== Raw records
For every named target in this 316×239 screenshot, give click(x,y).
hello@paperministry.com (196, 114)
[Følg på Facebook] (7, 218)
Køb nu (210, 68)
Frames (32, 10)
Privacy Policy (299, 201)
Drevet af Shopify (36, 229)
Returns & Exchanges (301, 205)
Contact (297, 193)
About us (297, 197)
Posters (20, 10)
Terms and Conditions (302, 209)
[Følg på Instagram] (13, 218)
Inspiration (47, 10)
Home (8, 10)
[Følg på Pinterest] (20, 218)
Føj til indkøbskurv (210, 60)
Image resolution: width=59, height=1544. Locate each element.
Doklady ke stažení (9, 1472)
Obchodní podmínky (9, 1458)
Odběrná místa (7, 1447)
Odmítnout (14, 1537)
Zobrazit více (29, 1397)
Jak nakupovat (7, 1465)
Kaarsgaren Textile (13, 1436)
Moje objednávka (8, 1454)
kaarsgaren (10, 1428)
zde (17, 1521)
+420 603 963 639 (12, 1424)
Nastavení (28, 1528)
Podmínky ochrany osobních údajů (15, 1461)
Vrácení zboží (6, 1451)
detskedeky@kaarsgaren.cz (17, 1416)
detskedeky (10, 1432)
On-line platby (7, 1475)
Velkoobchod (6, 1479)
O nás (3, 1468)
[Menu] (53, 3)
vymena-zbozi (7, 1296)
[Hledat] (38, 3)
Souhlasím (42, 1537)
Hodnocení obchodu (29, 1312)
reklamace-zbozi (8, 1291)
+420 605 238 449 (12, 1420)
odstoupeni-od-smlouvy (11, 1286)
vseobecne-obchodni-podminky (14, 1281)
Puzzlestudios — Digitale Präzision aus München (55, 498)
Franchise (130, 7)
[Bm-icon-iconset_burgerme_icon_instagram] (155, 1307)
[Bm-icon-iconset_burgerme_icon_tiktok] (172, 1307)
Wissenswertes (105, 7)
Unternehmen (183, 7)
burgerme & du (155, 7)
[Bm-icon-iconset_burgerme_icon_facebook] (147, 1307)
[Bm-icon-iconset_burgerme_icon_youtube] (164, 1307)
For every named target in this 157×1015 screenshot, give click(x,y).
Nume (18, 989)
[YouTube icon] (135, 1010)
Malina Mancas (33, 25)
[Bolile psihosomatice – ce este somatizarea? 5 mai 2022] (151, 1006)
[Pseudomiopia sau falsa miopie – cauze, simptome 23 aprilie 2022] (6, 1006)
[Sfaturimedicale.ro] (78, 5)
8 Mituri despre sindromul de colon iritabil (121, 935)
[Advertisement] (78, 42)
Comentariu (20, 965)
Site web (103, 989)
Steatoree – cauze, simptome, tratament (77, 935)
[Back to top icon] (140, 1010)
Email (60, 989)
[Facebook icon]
====
→ What to do: Copy every item above line by line, with the same wording, spelling, and punctuation.

→ Solution to this exercise:
For every named target in this 316×239 screenshot, give click(x,y).
hello@paperministry.com (196, 114)
[Følg på Facebook] (7, 218)
Køb nu (210, 68)
Frames (32, 10)
Privacy Policy (299, 201)
Drevet af Shopify (36, 229)
Returns & Exchanges (301, 205)
Contact (297, 193)
About us (297, 197)
Posters (20, 10)
Terms and Conditions (302, 209)
[Følg på Instagram] (13, 218)
Inspiration (47, 10)
Home (8, 10)
[Følg på Pinterest] (20, 218)
Føj til indkøbskurv (210, 60)
Image resolution: width=59, height=1544. Locate each element.
Doklady ke stažení (9, 1472)
Obchodní podmínky (9, 1458)
Odběrná místa (7, 1447)
Odmítnout (14, 1537)
Zobrazit více (29, 1397)
Jak nakupovat (7, 1465)
Kaarsgaren Textile (13, 1436)
Moje objednávka (8, 1454)
kaarsgaren (10, 1428)
zde (17, 1521)
+420 603 963 639 (12, 1424)
Nastavení (28, 1528)
Podmínky ochrany osobních údajů (15, 1461)
Vrácení zboží (6, 1451)
detskedeky@kaarsgaren.cz (17, 1416)
detskedeky (10, 1432)
On-line platby (7, 1475)
Velkoobchod (6, 1479)
O nás (3, 1468)
[Menu] (53, 3)
vymena-zbozi (7, 1296)
[Hledat] (38, 3)
Souhlasím (42, 1537)
Hodnocení obchodu (29, 1312)
reklamace-zbozi (8, 1291)
+420 605 238 449 (12, 1420)
odstoupeni-od-smlouvy (11, 1286)
vseobecne-obchodni-podminky (14, 1281)
Puzzlestudios — Digitale Präzision aus München (55, 498)
Franchise (130, 7)
[Bm-icon-iconset_burgerme_icon_instagram] (155, 1307)
[Bm-icon-iconset_burgerme_icon_tiktok] (172, 1307)
Wissenswertes (105, 7)
Unternehmen (183, 7)
burgerme & du (155, 7)
[Bm-icon-iconset_burgerme_icon_facebook] (147, 1307)
[Bm-icon-iconset_burgerme_icon_youtube] (164, 1307)
For every named target in this 157×1015 screenshot, give click(x,y).
Nume (18, 989)
[YouTube icon] (135, 1010)
Malina Mancas (33, 25)
[Bolile psihosomatice – ce este somatizarea? 5 mai 2022] (151, 1006)
[Pseudomiopia sau falsa miopie – cauze, simptome 23 aprilie 2022] (6, 1006)
[Sfaturimedicale.ro] (78, 5)
8 Mituri despre sindromul de colon iritabil (121, 935)
[Advertisement] (78, 42)
Comentariu (20, 965)
Site web (103, 989)
Steatoree – cauze, simptome, tratament (77, 935)
[Back to top icon] (140, 1010)
Email (60, 989)
[Facebook icon]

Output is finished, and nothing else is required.